* Exercice court 1
Reproduisez sans aucune modification le passage du texte sur la taxe Zucman qui va de « Le contexte économique » à « proche de 50 %. ».

* Texte source
==============================

Origine et objectifs de la « taxe Zucman »
Le projet est né des recherches de Gabriel Zucman, professeur à l’Université de Berkeley et expert en fiscalité internationale. Selon Zucman, une part significative des grandes fortunes échappe à l’impôt, en grande partie grâce à des mécanismes d’optimisation fiscale, comme les paradis fiscaux et les montages complexes. Dans ce contexte, il a proposé une taxe mondiale sur la richesse afin de combler cette lacune fiscale. En réponse aux difficultés de mise en œuvre d’une telle mesure à l’échelle internationale, Zucman a suggéré une introduction nationale de cette taxe, notamment en France, un pays traditionnellement engagé dans la lutte contre l’évasion fiscale.
La « taxe Zucman » propose donc un impôt annuel de 2 % sur les patrimoines supérieurs à 100 millions d’euros, ce qui concernerait environ 1 800 foyers fiscaux en France. Selon les estimations de Zucman, cette taxe pourrait générer environ 20 milliards d’euros par an pour les finances publiques. Ce montant viserait à réduire le déficit budgétaire du pays, tout en redistribuant une part de la richesse des ultra-riches vers l’Etat.
Le contexte économique et social
La mise en place de la « taxe Zucman » s’inscrit dans un contexte économique marqué par une concentration croissante de la richesse. La fortune cumulée des plus grandes fortunes françaises a atteint 1 228 milliards d’euros en 2024, avec une concentration particulièrement marquée parmi les huit premières fortunes, qui détiennent plus de la moitié de cette somme. Cette évolution a contribué à creuser les inégalités fiscales, avec des taux d’imposition effectifs très bas pour les plus grandes fortunes : les 75 foyers fiscaux les plus riches ne payent en moyenne que 0,3 % de leur richesse en impôt, tandis que les Français moyens s’acquittent d’un taux global proche de 50 %.

==============================

* Liste des lignes
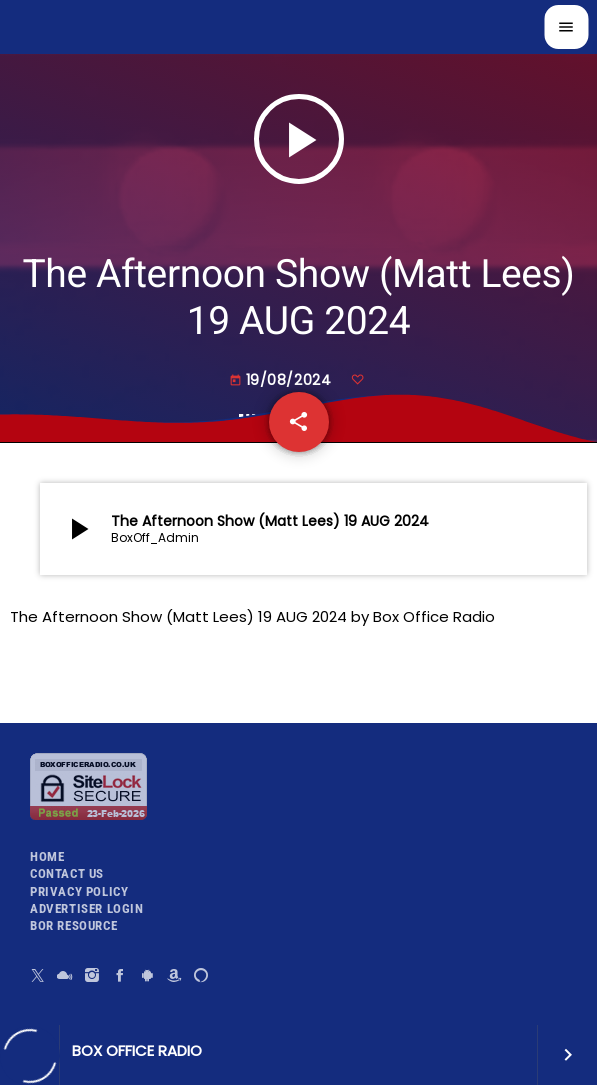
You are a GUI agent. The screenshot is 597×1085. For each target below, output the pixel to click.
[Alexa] (201, 975)
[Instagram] (92, 975)
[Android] (147, 975)
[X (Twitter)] (38, 975)
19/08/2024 (282, 380)
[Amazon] (174, 975)
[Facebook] (120, 975)
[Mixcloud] (65, 975)
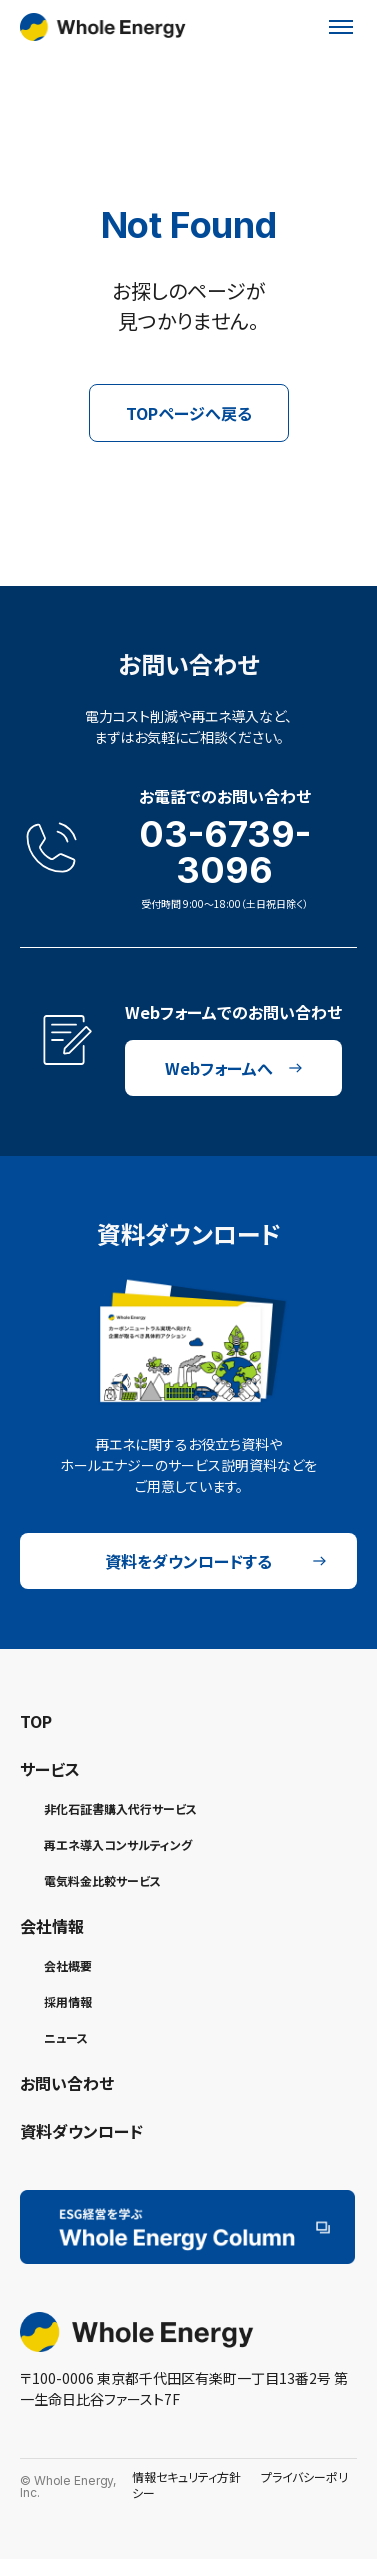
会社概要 (68, 1965)
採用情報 (68, 2001)
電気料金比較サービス (102, 1880)
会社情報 (52, 1926)
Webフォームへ (234, 1068)
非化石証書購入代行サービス (120, 1808)
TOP (36, 1721)
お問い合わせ (67, 2083)
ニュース (66, 2037)
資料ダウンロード (81, 2131)
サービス (50, 1769)
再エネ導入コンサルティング (118, 1844)
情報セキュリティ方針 (186, 2476)
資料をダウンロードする (216, 1561)
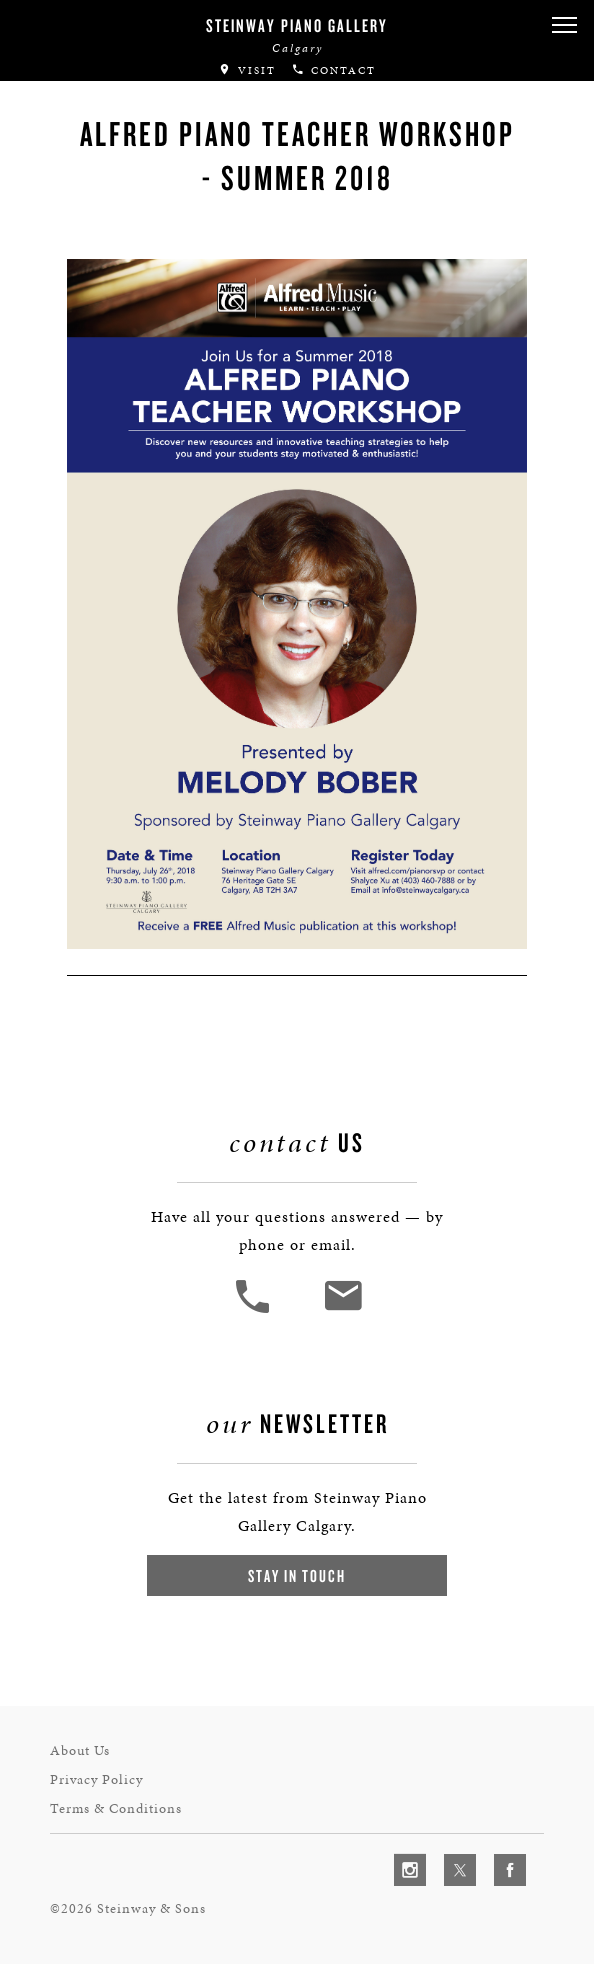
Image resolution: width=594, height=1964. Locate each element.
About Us (80, 1750)
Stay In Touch (297, 1575)
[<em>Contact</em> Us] (342, 1310)
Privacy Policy (96, 1779)
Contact (333, 70)
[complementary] (449, 1854)
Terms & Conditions (116, 1808)
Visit (247, 70)
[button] (564, 25)
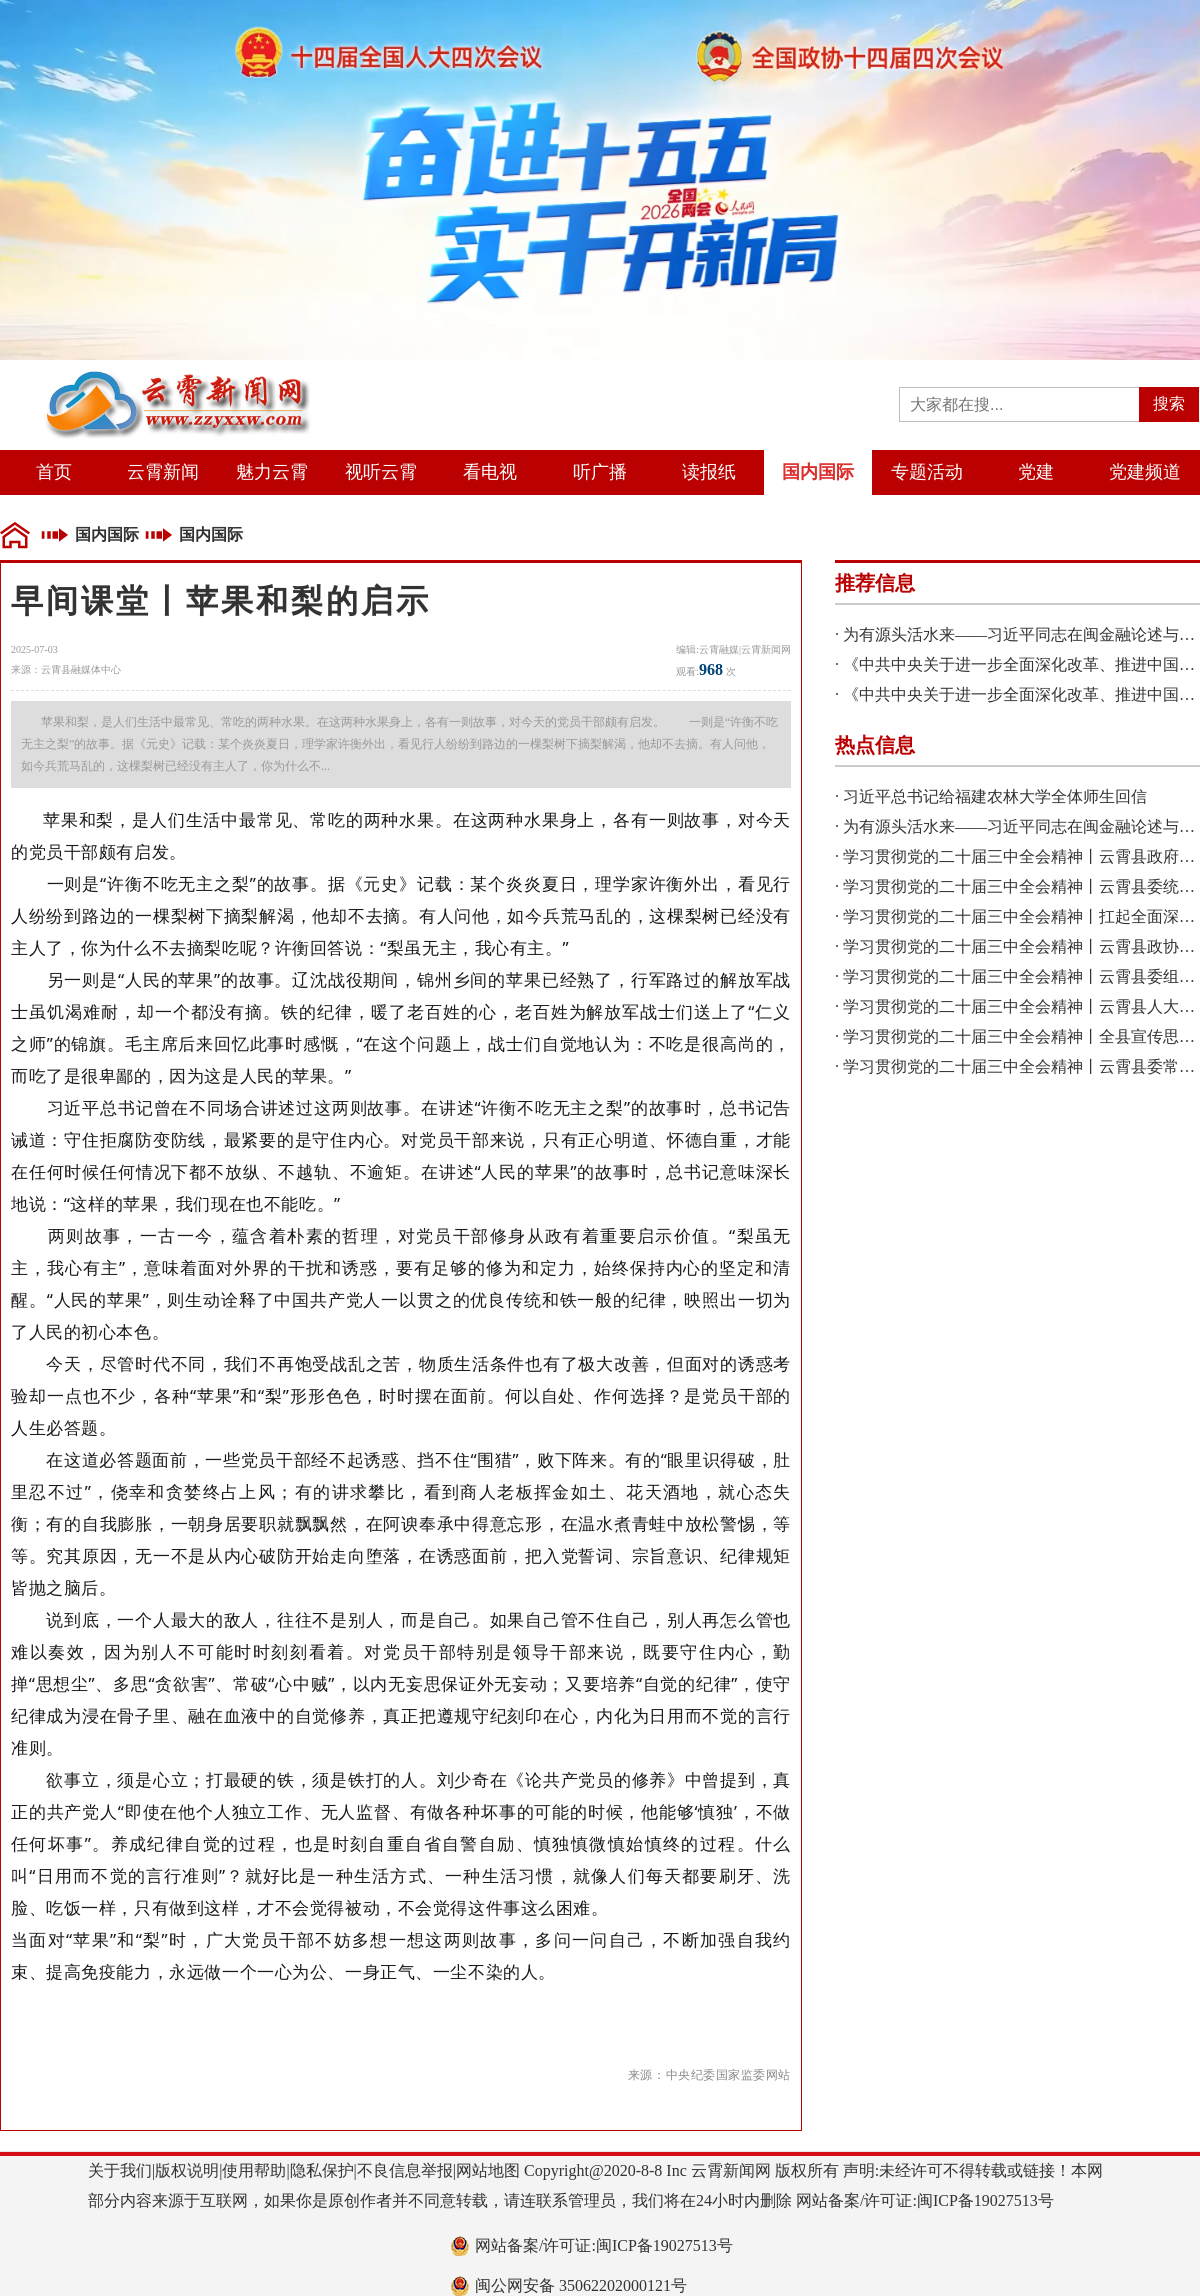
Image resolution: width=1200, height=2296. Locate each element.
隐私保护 (322, 2170)
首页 (54, 472)
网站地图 (488, 2170)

==============================

* Exercice court 2
Renommez « Facebook » en « Meta » dans les lignes ci-dessus, depuis le début des lignes jusqu'à la ligne contenant « [Mixcloud] (65, 975) », cette dernière comprise. Redonnez seulement ces lignes, sans les images, en laissant tout le reste inchangé.

* Résultat final 1
Le contexte économique et social
La mise en place de la « taxe Zucman » s’inscrit dans un contexte économique marqué par une concentration croissante de la richesse. La fortune cumulée des plus grandes fortunes françaises a atteint 1 228 milliards d’euros en 2024, avec une concentration particulièrement marquée parmi les huit premières fortunes, qui détiennent plus de la moitié de cette somme. Cette évolution a contribué à creuser les inégalités fiscales, avec des taux d’imposition effectifs très bas pour les plus grandes fortunes : les 75 foyers fiscaux les plus riches ne payent en moyenne que 0,3 % de leur richesse en impôt, tandis que les Français moyens s’acquittent d’un taux global proche de 50 %.

* Résultat final 2
You are a GUI agent. The screenshot is 597×1085. For each target below, output the pixel to click.
[Alexa] (201, 975)
[Instagram] (92, 975)
[Android] (147, 975)
[X (Twitter)] (38, 975)
19/08/2024 (282, 380)
[Amazon] (174, 975)
[Meta] (120, 975)
[Mixcloud] (65, 975)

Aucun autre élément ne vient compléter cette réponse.